===== DATA PROVIDED =====

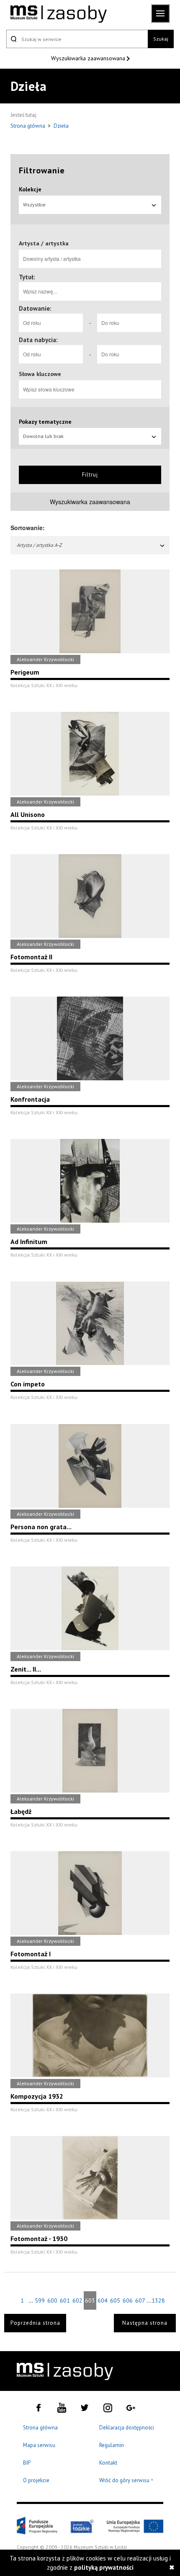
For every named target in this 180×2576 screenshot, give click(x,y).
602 (77, 2300)
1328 (158, 2300)
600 (52, 2300)
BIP (27, 2462)
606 (128, 2300)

=====

WHAT TO DO.
Leaving out the pictures, repeat the data above exactly.

EXERCISE RESPONSE.
For every named target in this 180×2576 screenshot, give click(x,y).
602 (77, 2300)
1328 (158, 2300)
600 (52, 2300)
BIP (27, 2462)
606 (128, 2300)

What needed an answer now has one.